Moto Has Two Heads
Motorola announced today that Jha will start "effective immediately" (i.e., right frickin' now!) in the position, leaving his post at Qualcomm. (See MotiTV Reaches 4M.)
Jha joins Motorola as the company prepares to spin off its handset unit into a separate, publicly traded company, a move now expected in the third quarter of 2009.
“We now have the right leader in place to continue the move towards our plan to operate two outstanding independent companies," said current Moto head Brown on a conference call this afternoon. He praised Jha for his "deep understanding of the wireless industry, unparalleled technical knowledge, and strong relationship with carriers."
For the last seven months, Brown has headed up both its handset and networking units as the company has to get its device business back on track; Brown will now serve as head of just the networking and enterprise mobility unit.
Analyst Matt Thornton at Avian Research LLC likes the move, if only because it clears up the handset business situation.
"To this point, establishing new leadership in the handset business should help to improve morale and slow the exodus of talent in the Mobile Devices business. Further, Dr.
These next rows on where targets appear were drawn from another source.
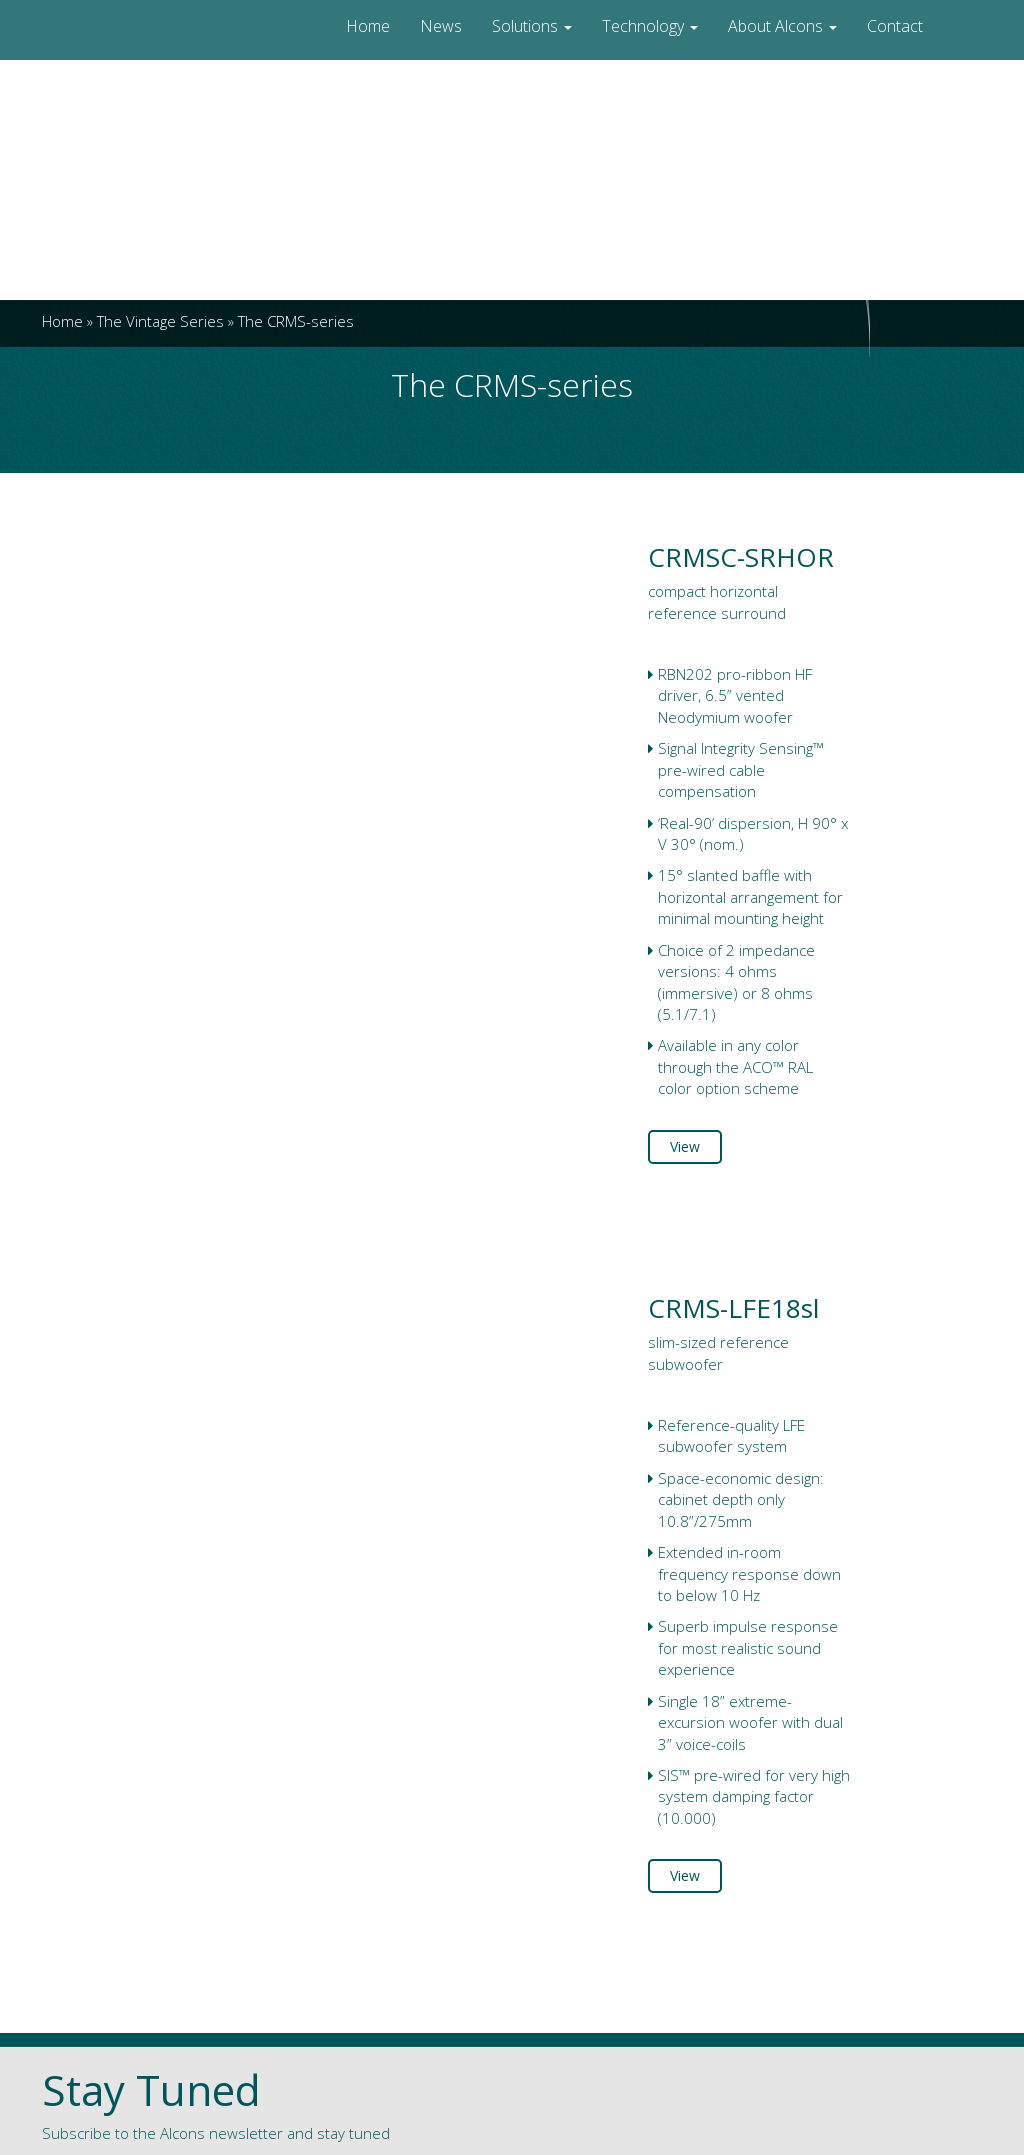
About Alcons (782, 26)
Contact (895, 26)
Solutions (532, 26)
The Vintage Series (160, 321)
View (685, 1146)
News (441, 26)
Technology (650, 26)
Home (368, 26)
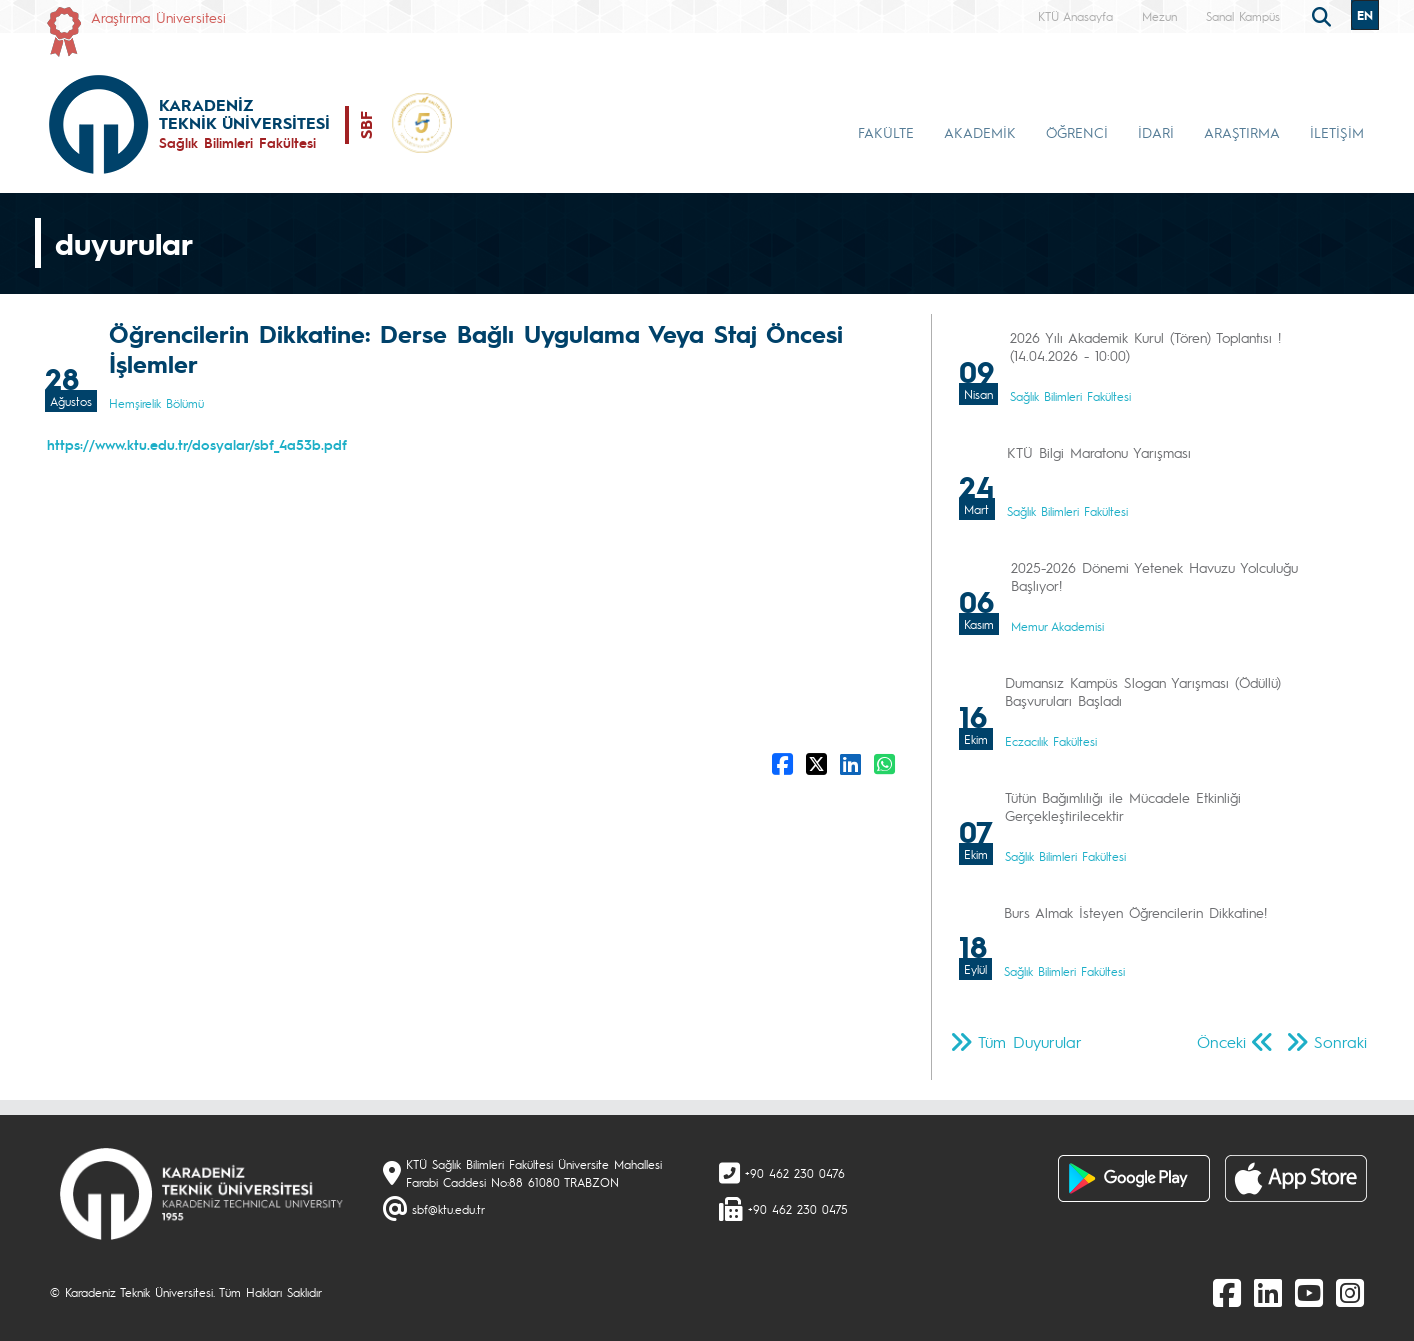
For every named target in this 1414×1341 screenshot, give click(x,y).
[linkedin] (1268, 1292)
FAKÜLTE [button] (886, 132)
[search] (1324, 15)
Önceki (1221, 1041)
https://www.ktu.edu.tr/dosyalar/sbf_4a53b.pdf (197, 444)
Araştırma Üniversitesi (158, 17)
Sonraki (1340, 1041)
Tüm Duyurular (1030, 1041)
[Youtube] (1309, 1292)
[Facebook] (1227, 1292)
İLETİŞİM (1337, 132)
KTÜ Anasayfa (1075, 16)
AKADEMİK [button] (980, 132)
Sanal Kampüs (1243, 16)
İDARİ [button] (1156, 132)
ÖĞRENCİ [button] (1077, 132)
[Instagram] (1350, 1292)
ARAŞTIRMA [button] (1242, 132)
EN (1365, 15)
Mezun (1159, 16)
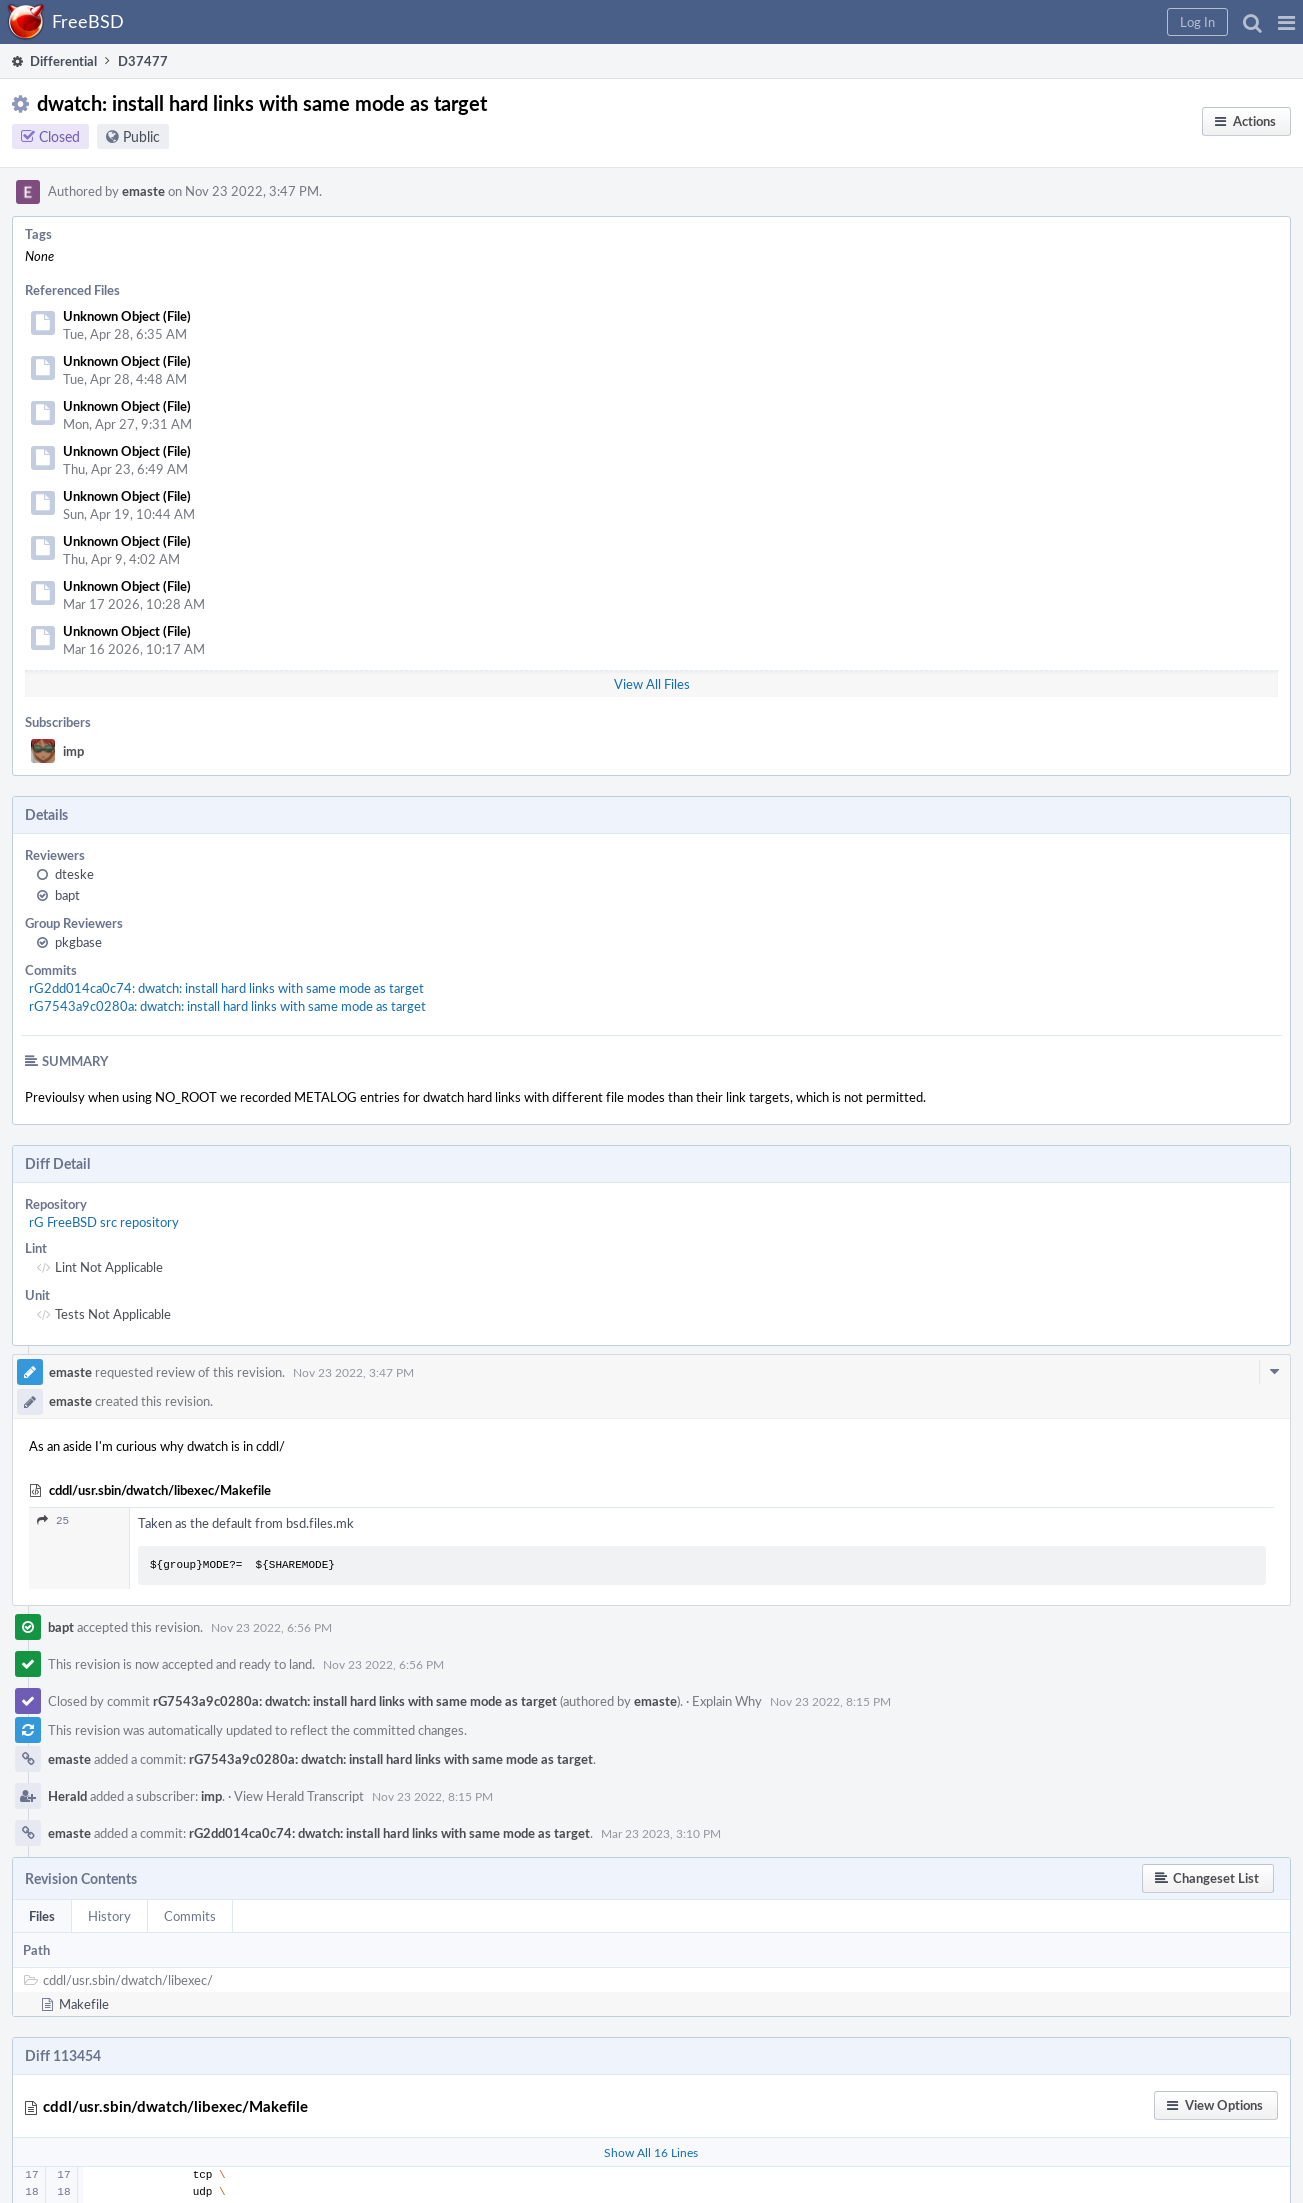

Jha’s considerable experience at Qualcomm is likely to prove valuable as the company attempts to turnaround the struggling handset unit," he writes in a note issued this morning.
Motorola has been searching for a new handset head after Greg Brown took over that responsibility from Stu Reed in February 2008. (See iPhone Inspires Handset Headhunt and Motorola Loses Ex-Handset Head.) Reed himself moved up to lead the handset unit in July 2007 after a long search to replace Ron Garriques, who had left in February of that year.
Jha, a 14-year Qualcomm veteran, says that his key aim for Motorola's device unit will be "having the whole supply chain being as efficient as it possibly can be." This will mean everything from improving distribution to developing and introducing new phone form factors.
Jha says he may hire in fresh blood to help in areas that don't match his expertise, although further hires from the Qualcomm pool could be an issue, as he said on the call: "There is some concern about me being able to hire people from Qualcomm; I can’t discuss any confidential agreements that may be in place."
Motorola still hasn't said when it expects the struggling handset unit to get its mojo back. (See Handsets Hinder as Moto Posts Small Profit .)
Meanwhile, Len Lauer, executive vice president of Qualcomm and group president, is taking over as chief operating officer at the CDMA company. Steve Mollenkopf, executive vice president of Qualcomm CDMA Technologies (QCT), is taking over Jha's role as president of QCT unit. (See Qualcomm COO Leaves.)